For the real economy, the greatest problem before us is that we absolutely cannot allow China's economy — which has been growing at high speed for 30 years — to fall into a truly major adjustment. Just as there is no stock market that rises forever, economic activity cannot possibly maintain one rhythm indefinitely. We once enjoyed a super-blissful period of high growth with low inflation. However, this economic rhythm will not last forever. Once it changes, how we face and choose will be a completely unavoidable question.

Let us not mince words: this rhythm of high growth with low inflation is facing powerful challenges from both the broader international economic environment and our own structural development pressures. If we can overcome these challenges and continue maintaining this economic rhythm, that would of course be the most ideal situation. But reality often differs enormously from the ideal. In the event that the most ideal scenario cannot materialize, the real economy will increasingly need to face an unavoidable question: do we choose inflation, or do we choose economic growth?
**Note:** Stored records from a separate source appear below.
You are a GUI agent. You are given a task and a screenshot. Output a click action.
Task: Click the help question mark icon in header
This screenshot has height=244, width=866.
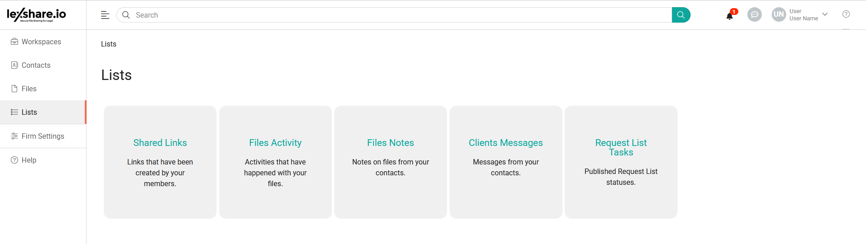pyautogui.click(x=846, y=14)
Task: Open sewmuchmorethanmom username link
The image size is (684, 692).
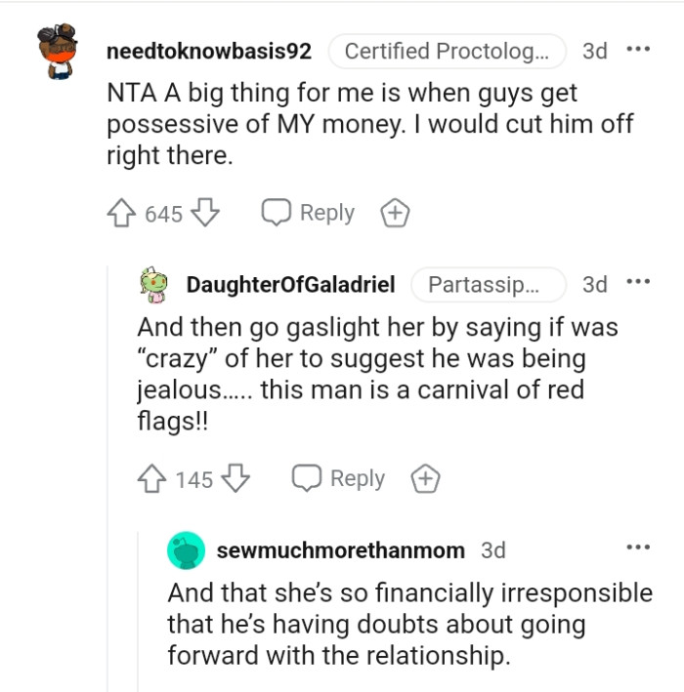Action: click(x=340, y=550)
If the beautiful situation where both fish and bear paw — high growth and low inflation — could be had is now under serious threat, then once we fall into a situation where we cannot have both, whether to take the fish of low inflation or the bear paw of high growth is indeed an extremely crucial question.

Regarding the two options of inflation and economic growth, there is a complete classification with only four choices: high inflation / high growth; high inflation / low growth; low inflation / high growth; low inflation / low growth. For a long time, we basked happily in the sunshine of low inflation / high growth. But this state cannot exist forever — meaning the other three options increasingly have the possibility of becoming reality.

So what should be the scenario we most fear and least want to face? Obviously, it must be high inflation / low growth. This would undoubtedly be the most terrifying and unacceptable scenario. Once it occurs, China's entire economic and social structure would face unprecedented, enormous pressure — the emergence of this scenario would be extremely lethal. Therefore, this situation must absolutely not be allowed to occur — this becomes the most critical task of economic regulation.

Low inflation / low growth generally does not occur in a developing country at China's current stage. Therefore, if high growth / low inflation cannot continue, the only remaining best choice is obviously high inflation / high growth.

In other words, if the happy situation of low inflation / high growth cannot be sustained, then we would rather choose high inflation / high growth than ever fall into the dead-end of high inflation / low growth. Put differently: maintaining high growth is the first priority. Only by regulating inflation on the basis of maintaining high growth is there a viable path.

Inflation obviously must be controlled. But the approach of attempting to forcibly suppress inflation by sacrificing economic growth is not only unrealistic — it ultimately cannot be realistic — and is very likely to push China's economy into the dead-end of high inflation / low growth.

China's current inflation problem is essentially caused by the incompleteness and irrationality of China's existing economic structure. And this incompleteness and irrationality happens to give hostile foreign forces and speculators an opening. Just look at the massive global speculation in all resource-class and even agricultural-class assets over these past years, and you'll see that all of it precisely targets China's economic soft underbelly. And who can we blame? A great nation that cannot even produce basic agricultural products domestically and must rely heavily on imports — is it possible that others wouldn't exploit and speculate against you?

Let us not mince words: this round of global resource-price speculation is to a very large extent targeted at China's economy. Precisely because our economic development model and structure have given this global speculation ample room to operate. And this brazen speculation is obviously a necessary and integral part of a comprehensive strategy to contain China's development. This point absolutely cannot be dismissed with the label of "conspiracy theory."

Last year, when the market was feverishly discussing so-called excess liquidity, this column explicitly pointed out that so-called excess liquidity simply does not exist. Too much water only proves the pool isn't big enough — it is merely an illusion created by the imperfections of China's economic and capital market structure. Damming up the water can only be temporary. The key is to enlarge the pool and perfect the basic economic structure — that is the root, not getting obsessed with peripheral issues.

Facts have proven that tilting at the windmill of excess liquidity cannot solve fundamental problems. Instead, it has squandered the heaven-sent opportunity to leverage the market's positive momentum to expand our absorptive capacity and rapidly upgrade China's capital-absorbing ability.